There were many good vibes. Any movie that has in sex in the first seven minutes is going to have a redeeming feature. Easy had a full body on. And a movie with Naveen Andrews (in Easy as a Byronically sexy writer called John Kalicharan), so far, is going to be funny or interesting and since Easy promised Naveen was going to be a major character, they had me hooked. Naveen and I go back before Bride and Prejudice to The Budha of Surbabia and Mira Naira’s Kama Sutra(I hope I’ll be able to tell you about that one day because Naira’s Kama Sutra is stunning) where he’s a debauched woman crazy Raj—think Johnny Depp in Pirates of the Caribbean and Once Upon Time in Mexico; yes, he’s that good. Easy did not disappoint. Naveen was the guy in the, ahem, helm. (I wonder if he’s as good at it in real life as he seems in the movies?)
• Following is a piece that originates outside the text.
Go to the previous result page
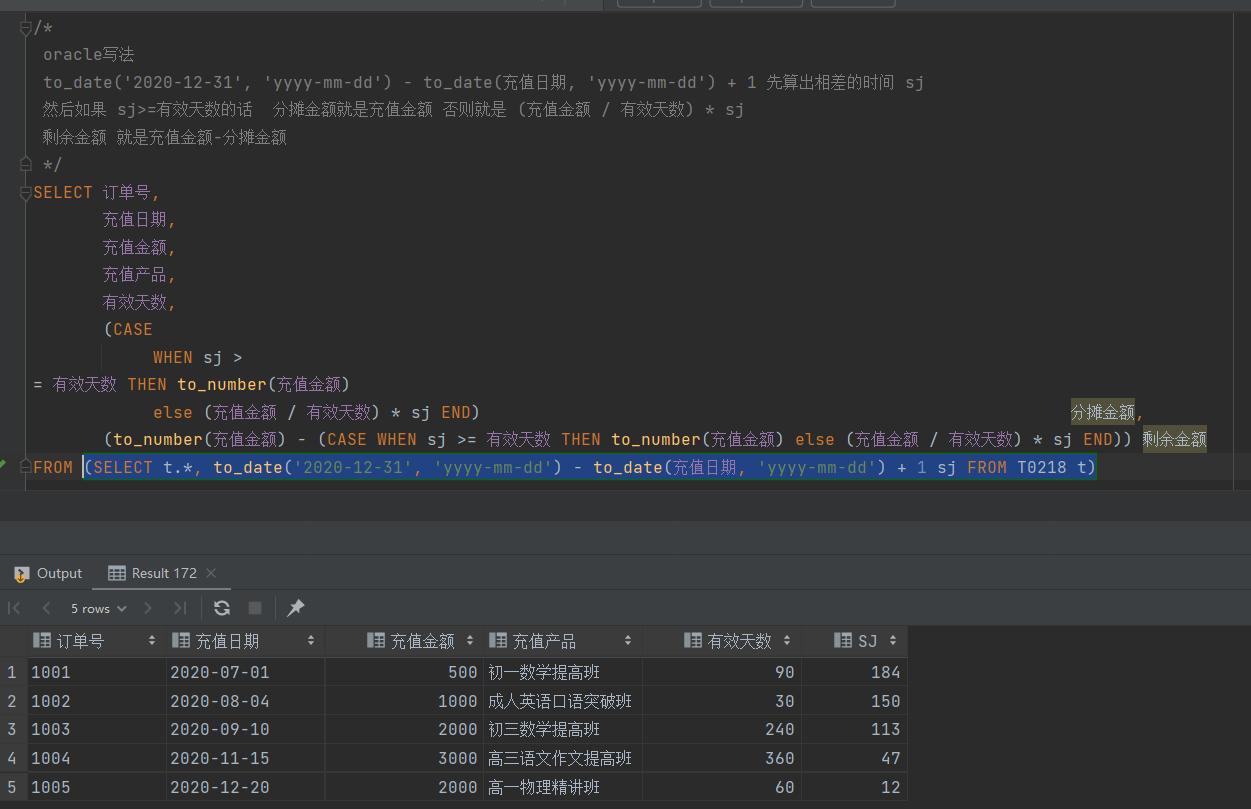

Naveen is a skilled scene stealer. Bride and Prejudice (updated Indian version of Jane Austen’s classic novel, Pride and Prejudice) is an okay film, would be a watch-and- forget film in fact. But for Naveen.
Every few minutes he is on the screen. Full of…I was going to say …indolent grace. But that’s not it. His grace is not indolent, if indolent means lazy. It’s more beguiling, like the tread of a big cat across a Savannah plain. This lion, leopard, cheetah (can’t yet decide which big cat he is) is slowly moving across a plain of land, almost sauntering as if without a care in the world, lazy looking, but you know it would not even take it a split second to explode suddenly into murderous speed. Yes! That’s it! That’s what Naveen’s acting has in plenty. His brooding is not romantically rosy, you get the feeling that it’s dangerous, he’s about to explode. He hasn’t yet but like Brando in A Streetcar Named Desire and The Godfather, with no evidence, you are in dread because you know you have on your hands a capped volcano. And the cap is coming off. (PS: Does anyone know anyone who knows where one can get Last Tango in Paris?) Good as I think Naveen is then though; Easy is the first movie where I watched him fail to be the lead star. Marguerite Moreau playing Jaime Harris is.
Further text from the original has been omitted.